### Exercise goal
Before copying, set aside the pictures; then restate exactly the lines from the one with "The width and height of the screenshot is (362, 644)." through the last line of the records.

### The data

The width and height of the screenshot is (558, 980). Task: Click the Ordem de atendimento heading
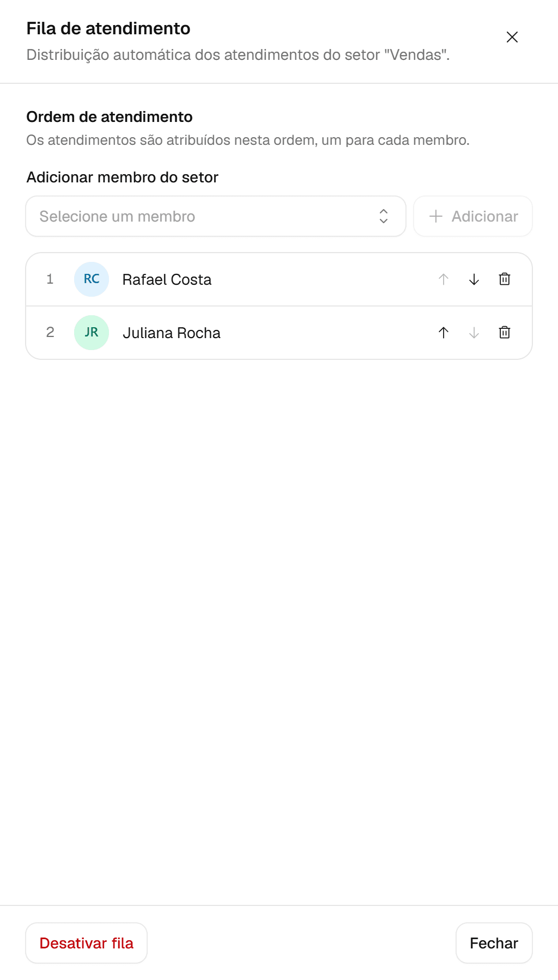pyautogui.click(x=110, y=117)
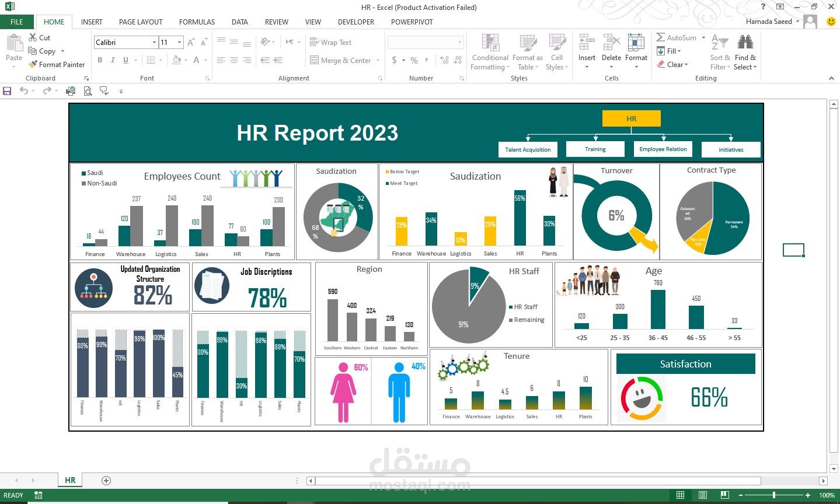Screen dimensions: 840x504
Task: Add a new worksheet with the plus button
Action: (x=106, y=480)
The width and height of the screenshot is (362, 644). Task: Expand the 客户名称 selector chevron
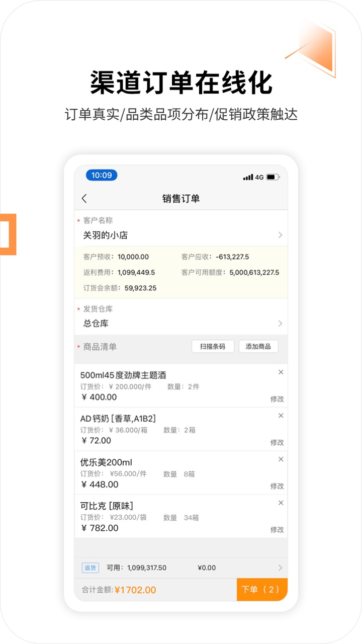click(x=280, y=235)
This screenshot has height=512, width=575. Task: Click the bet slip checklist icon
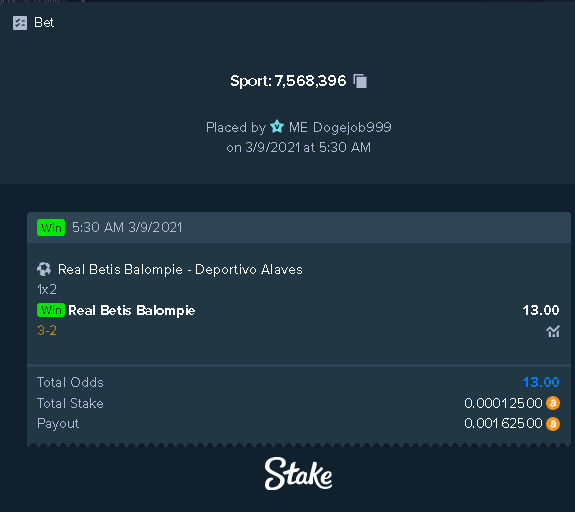pos(20,23)
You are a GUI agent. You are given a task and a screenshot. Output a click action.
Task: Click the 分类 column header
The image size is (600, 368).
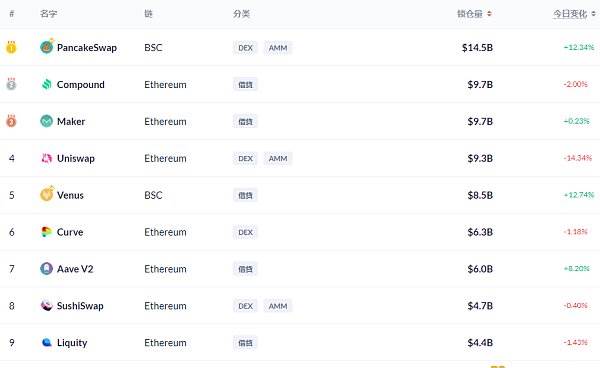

### Output for this task
The width and height of the screenshot is (362, 644). Task: Expand the 客户名称 selector chevron
click(x=280, y=235)
This screenshot has height=512, width=575. Task: Click the bet slip checklist icon
pos(20,23)
You are a GUI agent. You are given a task and a screenshot. Output a click action.
Task: Click the 分类 column header
The image size is (600, 368).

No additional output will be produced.